The logos reveals the logic behind the argument, leading the audience to a more fruitful understanding of the discourse's fundamental ideas. Statistics, anecdotes, illustrative traits, and causal chains are all viable evidence. Everything is laid out to persuade the customer to act as the advertisement wants. Because they are more engaging, comprehensible, and memorable than text, visual logos will have a greater impact than textual logos.

Rhetorical Operations

At this juncture in the framework, we can see how the distinction between basic and complicated schemes and tropes gives rise to the four rhetorical processes of repetition, reversal, substitution, and destabilization.


Repetition involves repeating a phrase or clause without changing its meaning. Commercials use rhyme, chime, alliteration, and assonance. Word repetition creates anaphora, epistrophe, epanalepsis, and anadiplosis (ending and beginning). Repeating a phrase's structure creates a comparison figure, like K-Mart's slogan, "Your budget." "You have found quality." Words should have the same meaning to avoid antanaclasis.


Any system has excess regularity in many forms. When one transitions from iteration to parallelism, reversal combines opposites in one sentence. Mirror images are reflections. High/low and easy/tough are examples of binary pairings in English. When both duet members are featured in a message structure, antithesis results, like in this Pert Plus shampoo ad, "Beautiful." Knots are hard. " Like the Bounce Fabric Softener phrase, the chime adds parallelism.


The substitute rhetorical operation entails choosing a phrase the recipient needs to change to understand.
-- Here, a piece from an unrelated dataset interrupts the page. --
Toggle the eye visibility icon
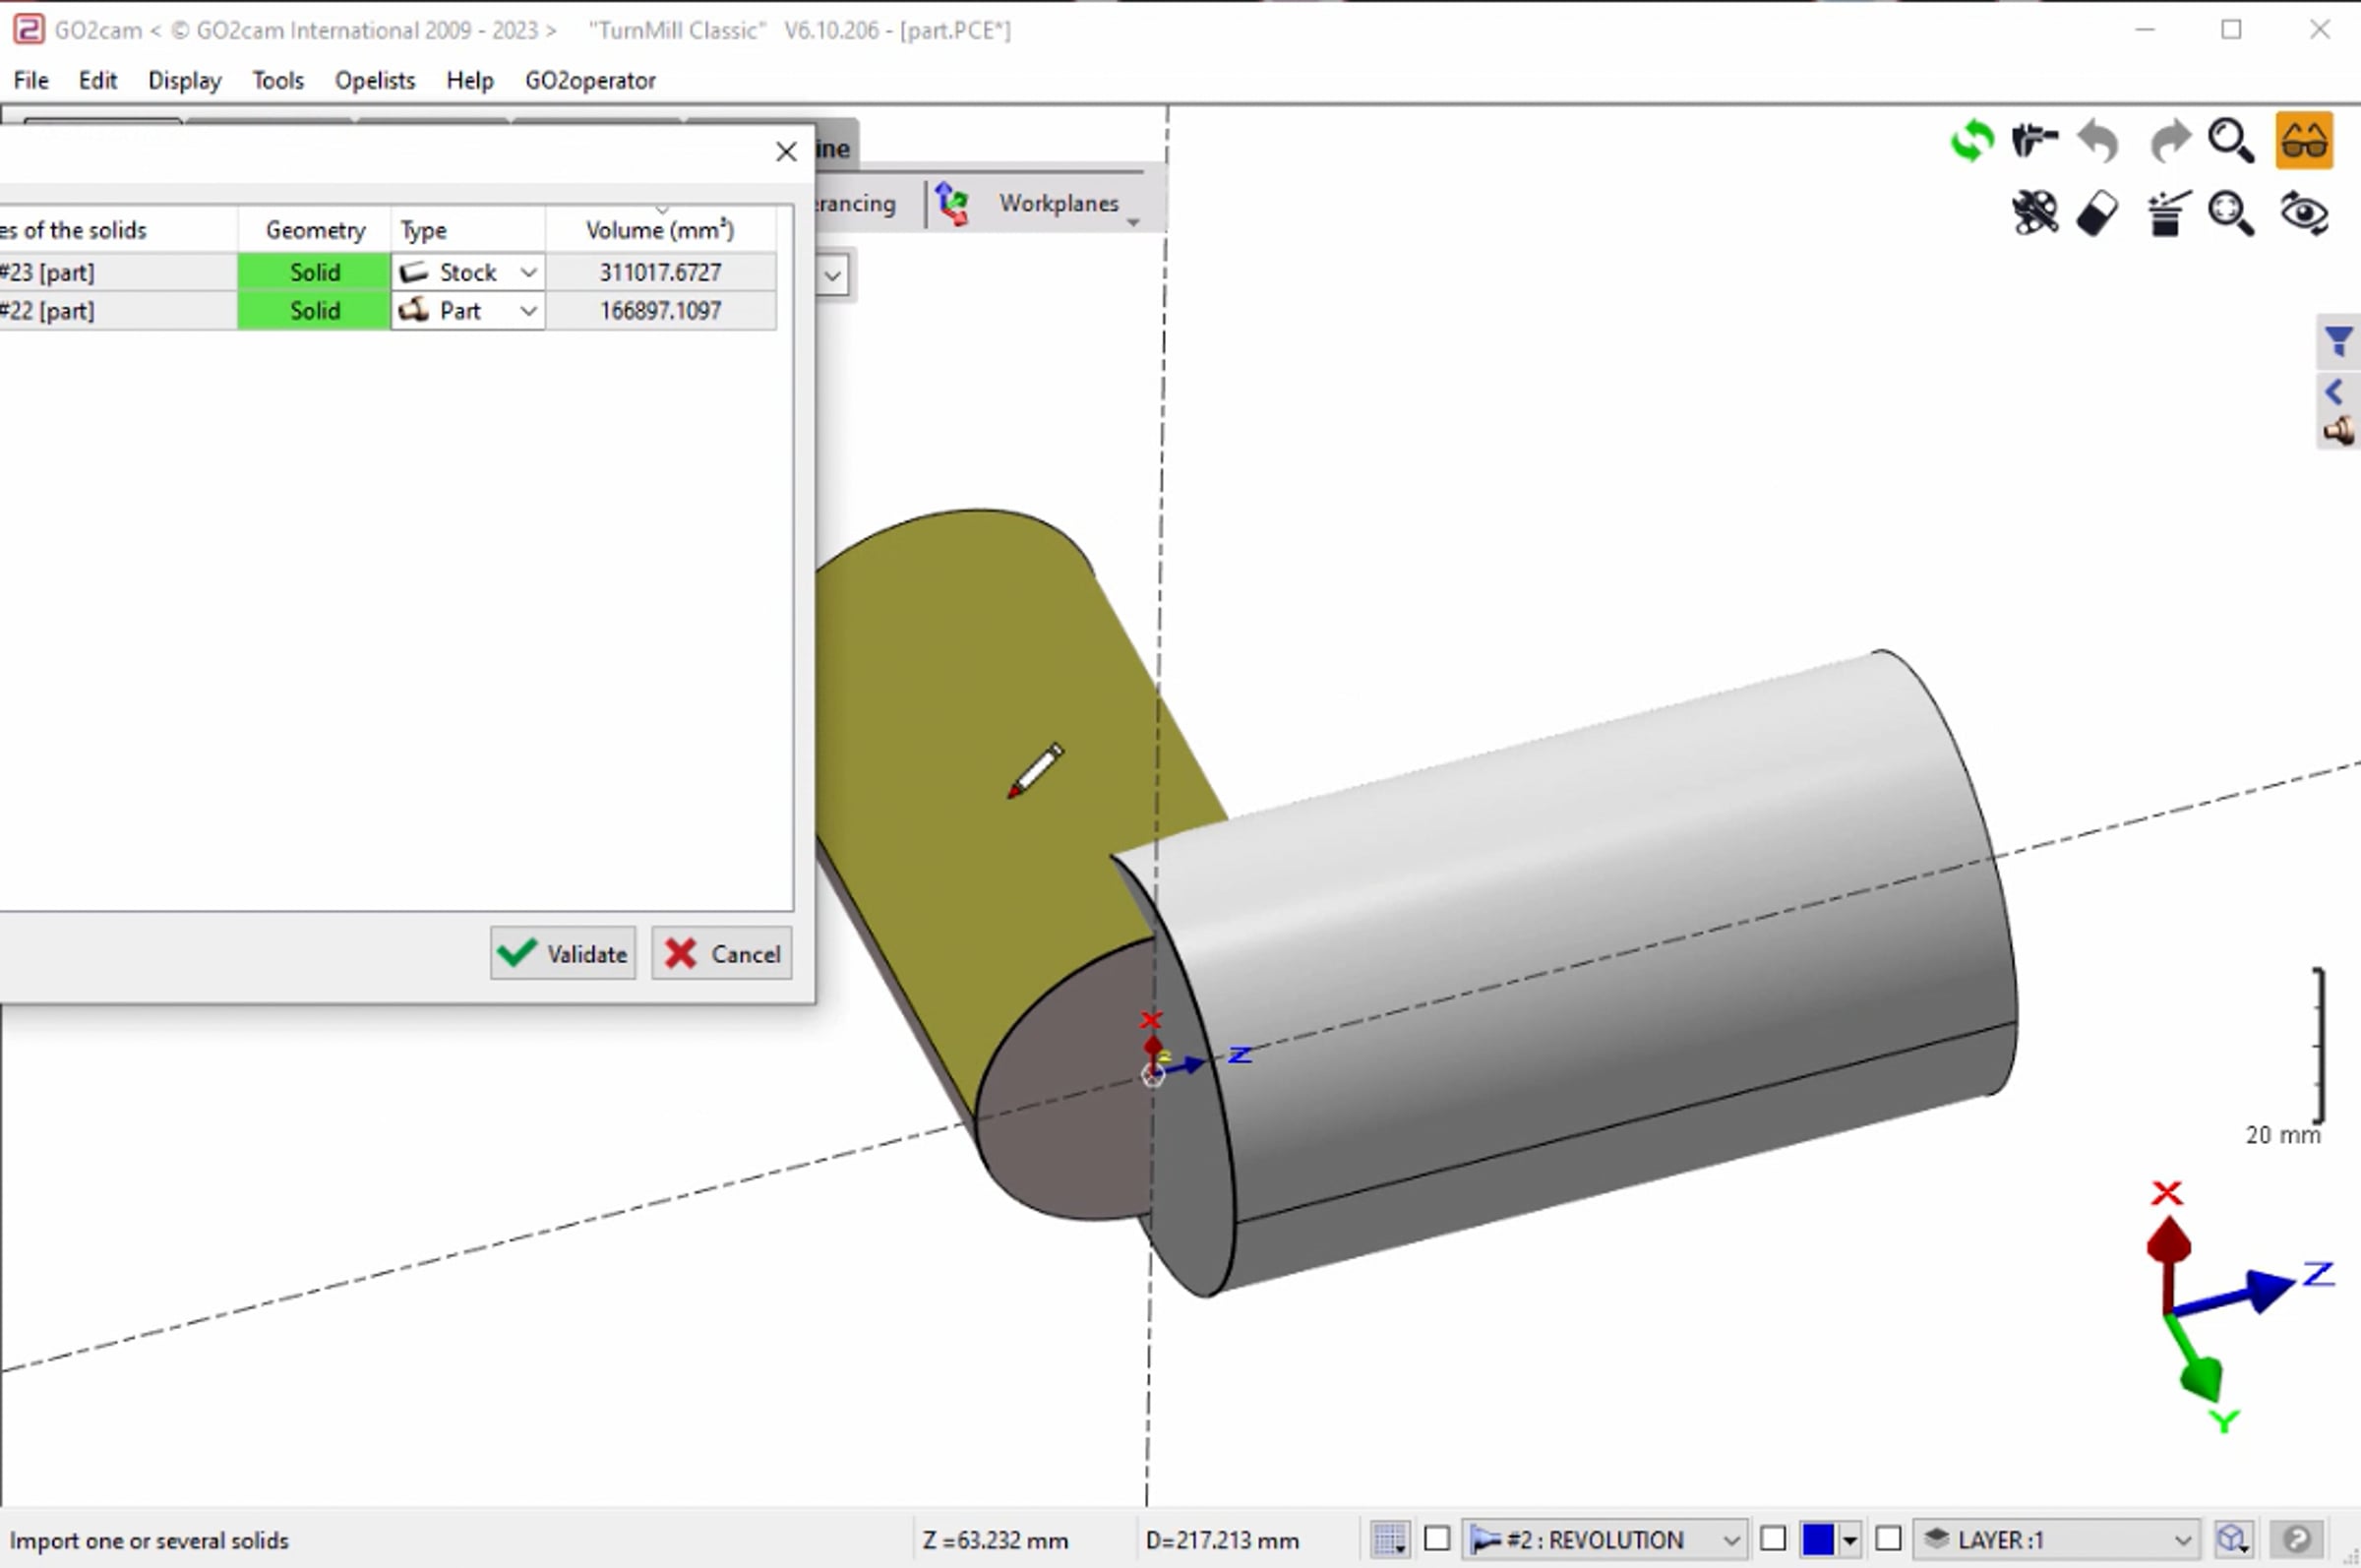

Either tense method rotates a statement to change its meaning. Simple tropes formed through replacement have low resolution, while complex tropes created by destabilization have higher resolution. Substitution tropes can only be interpreted one way, so the receiver changes the sender's message. Substitutional tropes require a shift in a dimension or a preestablished link. Our examination of these advertisements focuses on four primary categories: hyperbole, ellipsis, aggressive power, and part-to-whole linkages (e.g., metonymy).
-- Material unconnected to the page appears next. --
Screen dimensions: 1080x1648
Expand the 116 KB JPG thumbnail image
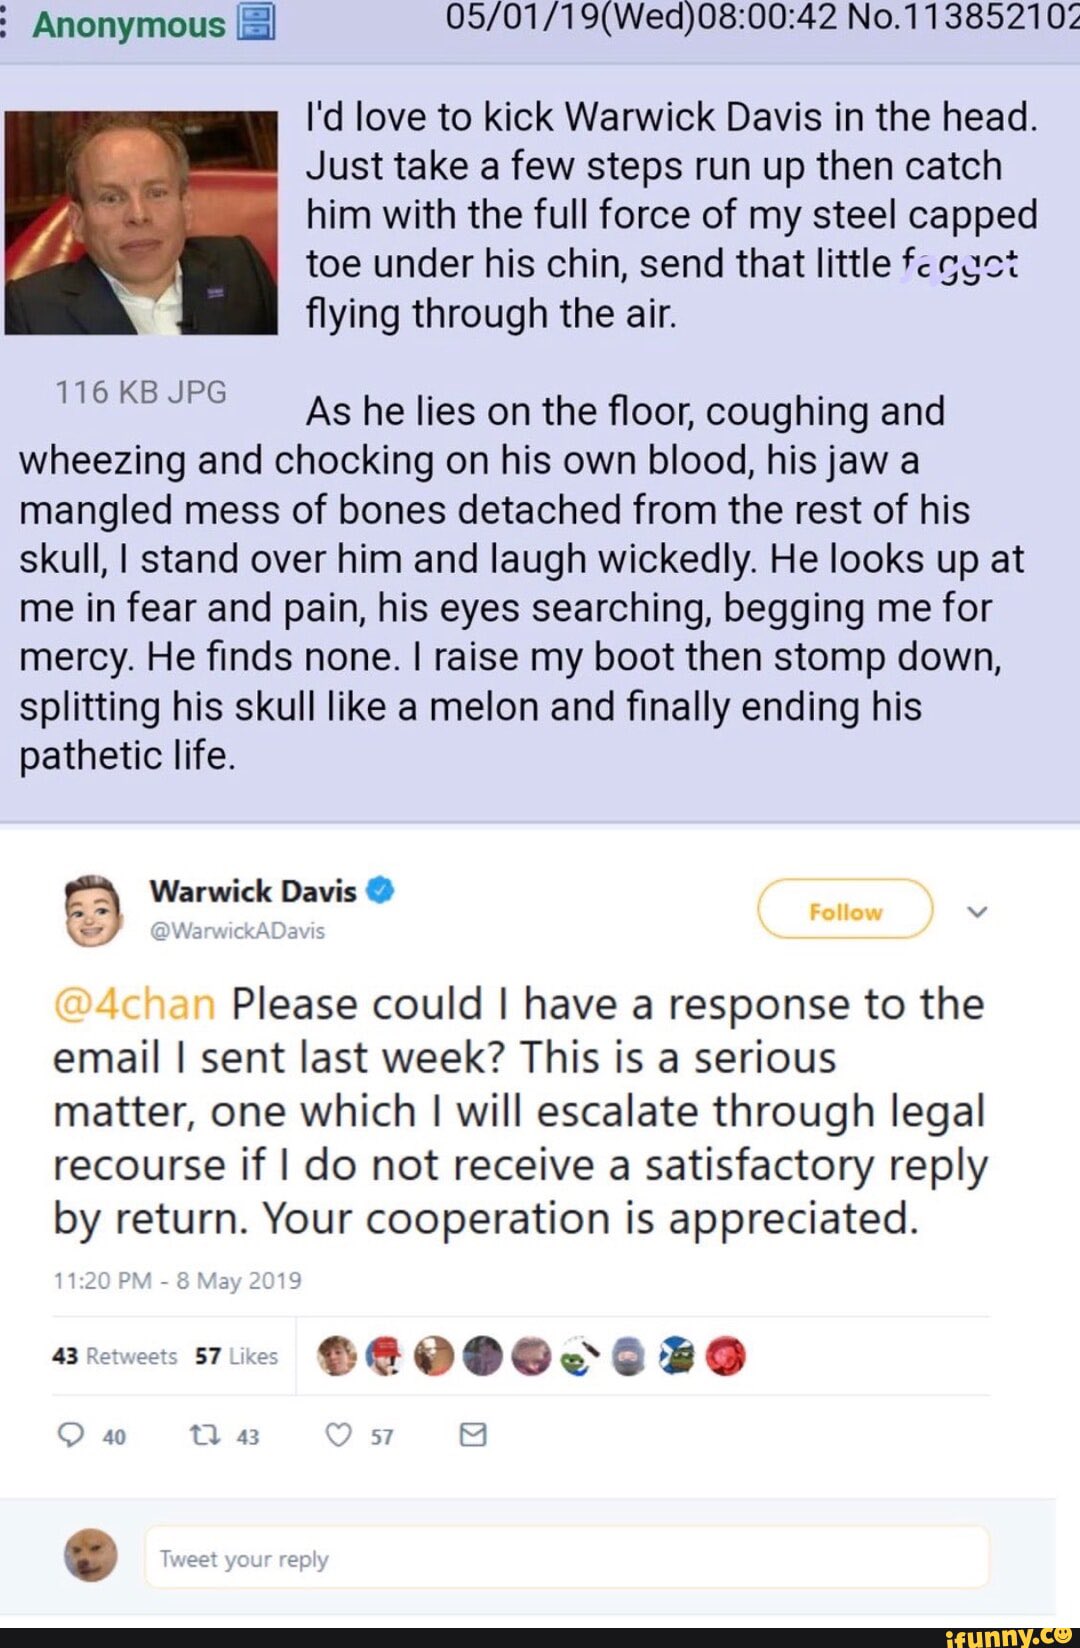141,223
A destabilization is a rhetorical approach that uses confusing phrases. When we say something has multiple possible meanings, we mean none is conclusive. A substitutional cliché says something other than what is meant and expects the recipient to rectify it. In contrast, a destabilizing trope means more than is spoken and expects the recipient to develop the implications. Substitution and instability change everything. Destabilization can use animosity or likeness to create several meanings. Ironic figures use contrast. "The British have typically driven on the wrong side of the road," reads the Range Rover ad, showing a car careening off the road.
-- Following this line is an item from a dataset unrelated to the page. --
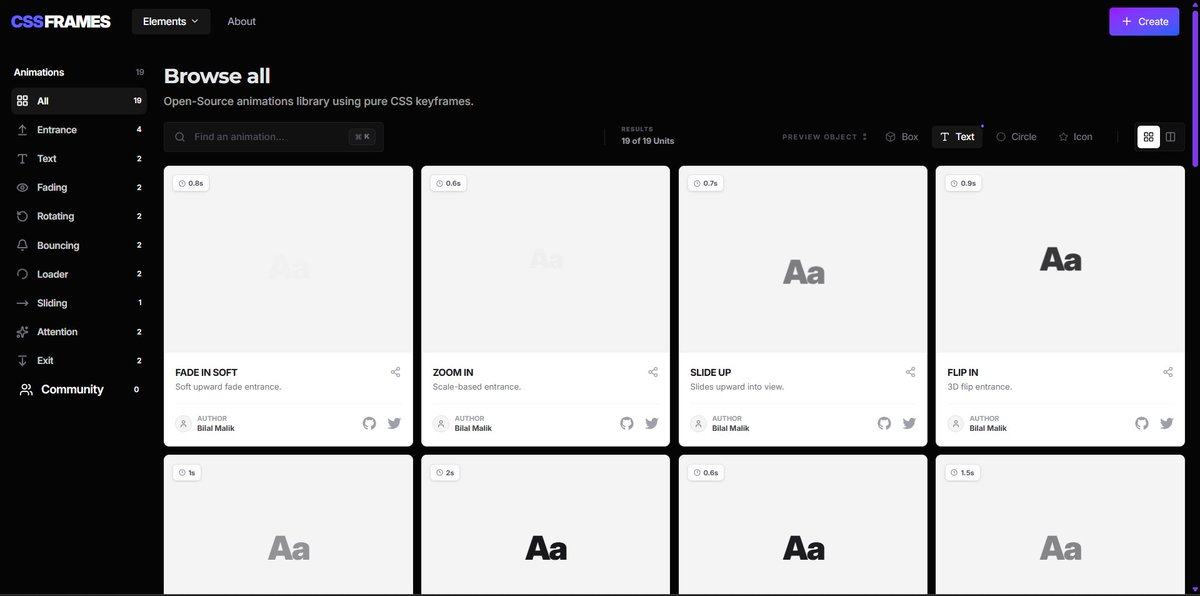
Task: Open the Loader animations category
Action: tap(51, 273)
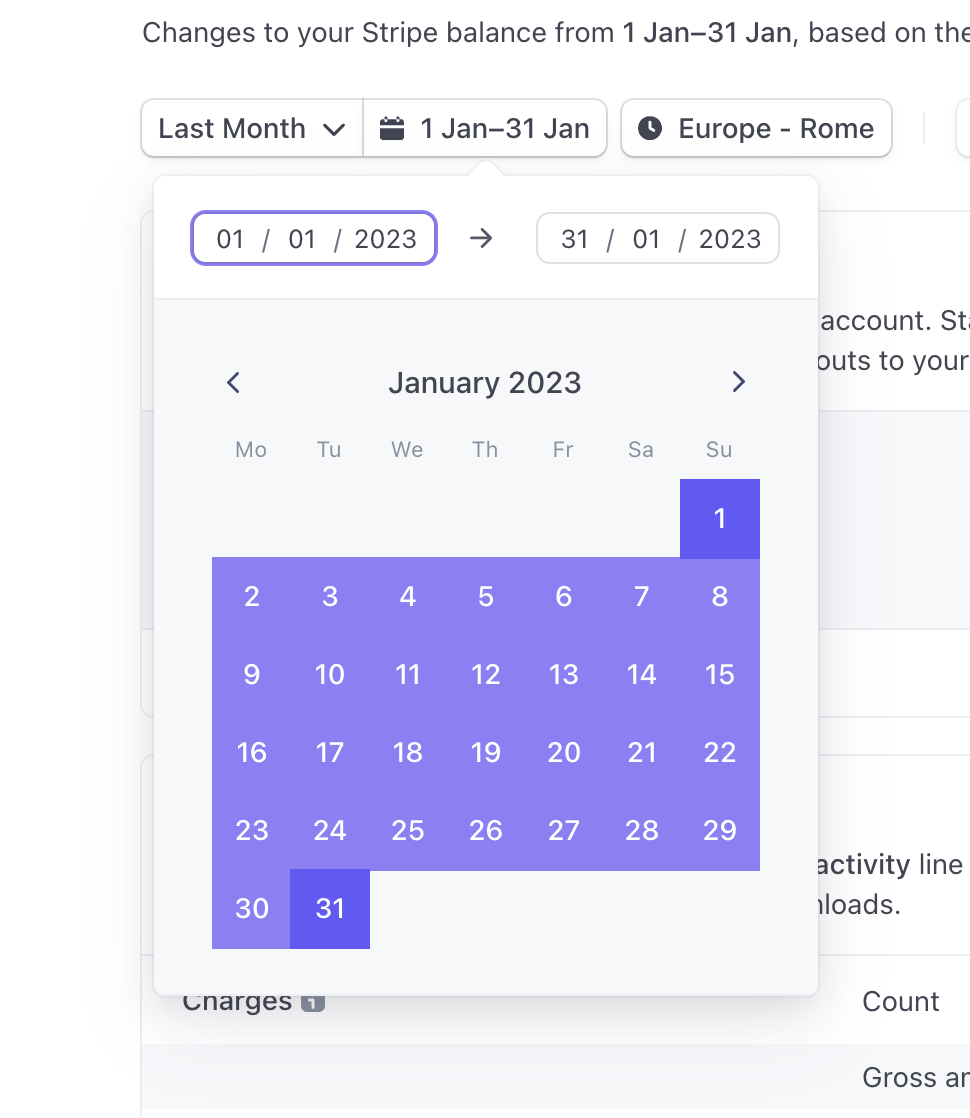This screenshot has width=970, height=1118.
Task: Click the end date input field
Action: [658, 239]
The reader of this headline needs to know that British drivers drive on the left side of the road (as so often happens, a rhetorical figure draws on a specific body of pre-existing sociocultural knowledge) and that the left side is correct in Britain, even though it may seem wrong to those accustomed to the alternative. The recipient may therefore assume that the "wrong" side of the road (i.e., off the road) is the "right" side for a 4-wheel drive car.


Rhetorical figures in advertising can only be understood by taking a text- and reader-aware approach to their construction and operation. Consumer research needs to pay more attention to the long-standing and widespread use of rhetorical figures in advertising. This is because consumer researchers need to have the right text-centered words (like scheme and trope) and have access to the necessary conceptual tools (like deviation).